23 AOÛT - ROMAN Haïti

Gary Victor- Photo LAHHEL FRERES/PHILIPPE REY

Ecrivain très lu en Haïti, le prolifique et protéiforme Gary Victor, qui est aussi journaliste et dramaturge, était quasi inconnu en France. Injustice réparée grâce à Maudite éducation, un roman initiatique et douloureux, sans doute largement autobiographique. L'histoire d'un garçon sensuel et timide, écrasé par la figure de son père - professeur, journaliste, écrivain, homme de culture et humaniste - qui s'affirme peu à peu et finira par devenir à son tour écrivain et chroniqueur au ton très libre, dans un pays misérable et martyrisé par les dictatures successives.

Tout gosse, Carl Vausier est obsédé par le sexe. En cachette de ses parents pieux et rigoureux en matière de morale, il prend l'habitude de fréquenter des prostituées dans des quartiers louches. Il en rapporte dégoût de soi et maladies ! Avec les autres filles, paralysé par sa timidité et son physique qu'il juge ingrat, il n'arrive à rien : pas avec les trois Michèle, en tout cas. Alors, il s'inscrit à un concours de correspondance, adressant des missives enflammées et audacieuses à une certaine Coeur Qui Saigne, laquelle semble répondre en retour à sa flamme. Mais l'histoire de la jeune fille est dramatique, et Carl devra patienter longtemps, supporter de nombreuses épreuves avant de pouvoir enfin faire l'amour avec elle, Chantal dans la vraie vie. Une seule fois, avant qu'elle ne se venge d'un colonel qui la tyrannise...

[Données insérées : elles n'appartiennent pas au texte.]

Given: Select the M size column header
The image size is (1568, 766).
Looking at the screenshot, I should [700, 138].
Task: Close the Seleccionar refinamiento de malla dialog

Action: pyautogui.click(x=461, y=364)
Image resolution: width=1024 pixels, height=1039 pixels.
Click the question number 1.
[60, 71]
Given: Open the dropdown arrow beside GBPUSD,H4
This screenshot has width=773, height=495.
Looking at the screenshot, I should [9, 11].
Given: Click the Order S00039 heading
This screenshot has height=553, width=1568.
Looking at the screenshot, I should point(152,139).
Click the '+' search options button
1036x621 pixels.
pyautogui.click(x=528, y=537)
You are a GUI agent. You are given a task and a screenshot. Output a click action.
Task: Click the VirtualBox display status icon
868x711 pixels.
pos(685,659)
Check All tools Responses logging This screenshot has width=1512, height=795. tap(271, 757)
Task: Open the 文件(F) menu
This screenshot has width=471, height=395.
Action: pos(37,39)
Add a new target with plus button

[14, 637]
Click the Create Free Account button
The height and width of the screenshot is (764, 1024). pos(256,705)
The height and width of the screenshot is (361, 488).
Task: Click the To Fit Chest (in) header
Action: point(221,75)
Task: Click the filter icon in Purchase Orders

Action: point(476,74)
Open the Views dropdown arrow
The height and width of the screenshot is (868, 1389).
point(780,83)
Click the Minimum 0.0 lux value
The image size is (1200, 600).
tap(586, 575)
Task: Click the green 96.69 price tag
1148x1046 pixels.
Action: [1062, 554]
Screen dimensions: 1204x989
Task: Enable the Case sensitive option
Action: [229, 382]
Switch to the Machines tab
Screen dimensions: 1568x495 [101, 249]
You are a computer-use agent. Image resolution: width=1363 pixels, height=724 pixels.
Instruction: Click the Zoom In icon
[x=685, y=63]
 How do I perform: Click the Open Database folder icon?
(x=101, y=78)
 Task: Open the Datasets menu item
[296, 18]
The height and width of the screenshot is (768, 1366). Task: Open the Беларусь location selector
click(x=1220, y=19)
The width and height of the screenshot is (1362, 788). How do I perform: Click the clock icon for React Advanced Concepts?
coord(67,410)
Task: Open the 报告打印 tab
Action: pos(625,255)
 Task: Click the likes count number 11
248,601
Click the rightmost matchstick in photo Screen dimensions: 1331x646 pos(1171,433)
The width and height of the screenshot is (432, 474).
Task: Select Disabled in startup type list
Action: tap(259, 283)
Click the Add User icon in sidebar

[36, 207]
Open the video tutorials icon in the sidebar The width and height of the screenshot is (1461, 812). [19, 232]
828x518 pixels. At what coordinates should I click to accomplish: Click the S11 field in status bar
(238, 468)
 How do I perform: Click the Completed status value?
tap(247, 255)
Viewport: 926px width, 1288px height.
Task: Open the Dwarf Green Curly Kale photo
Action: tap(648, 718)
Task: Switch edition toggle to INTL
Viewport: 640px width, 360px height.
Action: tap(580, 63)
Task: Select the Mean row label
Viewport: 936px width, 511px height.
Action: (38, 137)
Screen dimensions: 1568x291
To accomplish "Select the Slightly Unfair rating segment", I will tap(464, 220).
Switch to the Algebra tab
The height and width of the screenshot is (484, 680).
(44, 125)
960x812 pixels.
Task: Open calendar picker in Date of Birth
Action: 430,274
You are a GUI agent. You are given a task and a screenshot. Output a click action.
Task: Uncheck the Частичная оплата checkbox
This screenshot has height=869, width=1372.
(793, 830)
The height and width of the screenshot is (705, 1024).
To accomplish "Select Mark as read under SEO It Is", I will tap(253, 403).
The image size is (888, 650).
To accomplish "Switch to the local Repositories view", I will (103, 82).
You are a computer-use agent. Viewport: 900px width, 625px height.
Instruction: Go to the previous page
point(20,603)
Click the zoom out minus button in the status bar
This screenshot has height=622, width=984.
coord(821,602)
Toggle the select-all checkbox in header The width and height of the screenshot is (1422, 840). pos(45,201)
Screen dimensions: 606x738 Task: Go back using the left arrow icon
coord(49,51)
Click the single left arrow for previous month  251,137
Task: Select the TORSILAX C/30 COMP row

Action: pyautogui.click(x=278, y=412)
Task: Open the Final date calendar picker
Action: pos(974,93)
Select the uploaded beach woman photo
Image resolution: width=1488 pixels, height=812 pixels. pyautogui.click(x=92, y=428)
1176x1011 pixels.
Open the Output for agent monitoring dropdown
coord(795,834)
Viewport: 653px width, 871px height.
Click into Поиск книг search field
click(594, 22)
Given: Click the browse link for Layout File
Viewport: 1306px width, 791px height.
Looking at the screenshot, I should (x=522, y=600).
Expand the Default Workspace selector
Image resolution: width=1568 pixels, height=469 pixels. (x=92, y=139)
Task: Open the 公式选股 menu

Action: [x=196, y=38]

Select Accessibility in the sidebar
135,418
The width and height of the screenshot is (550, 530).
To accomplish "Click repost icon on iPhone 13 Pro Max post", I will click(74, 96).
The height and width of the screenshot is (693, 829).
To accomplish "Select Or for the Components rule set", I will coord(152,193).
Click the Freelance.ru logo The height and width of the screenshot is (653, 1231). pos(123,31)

L'intrigue avec Coeur Qui Saigne est au centre du récit de Gary/Carl, mais différents événements s'y imbriquent. L'écrivain en herbe, dont l'imagination précoce s'enfièvre vite, et qui vit un peu dans un monde à part peuplé d'esprits - à Haïti, le surnaturel n'est jamais bien loin -, invente, raconte d'autres faits. Ou bien transcrit ceux qu'on lui a contés. Digressions qui alourdissent parfois son récit. Quand on le retrouve, en revanche, le personnage est attachant. Toute la vie, toutes les pensées de Carl tournent autour de son père. De son vivant, le fils n'osait pénétrer dans sa bibliothèque, lieu sacré entre tous. Une fois mort, à cause du délabrement des équipements hospitaliers et de l'incurie des Haïtiens, son ombre l'obsède. N'a-t-il pas succombé à 333 mètres du palais présidentiel, qui fut celui des sinistres Duvalier ? "Je n'ai aucune fierté d'être Haïtien, confie le narrateur à un moment. Mais je voudrais bien me battre pour l'être, pour que mes enfants le soient aussi. C'est ce que je fais avec mes mots..."

La voix de Gary Victor est singulière, son style bien personnel, très oral et comme habité. On sent en lui une colère qui ne demande qu'à éclater. Même si, bien sûr, il aime d'amour son "tiers d'île", comme il dit, où il se sent "en exil permanent". Il a fait le choix d'y vivre, de souffrir et d'écrire.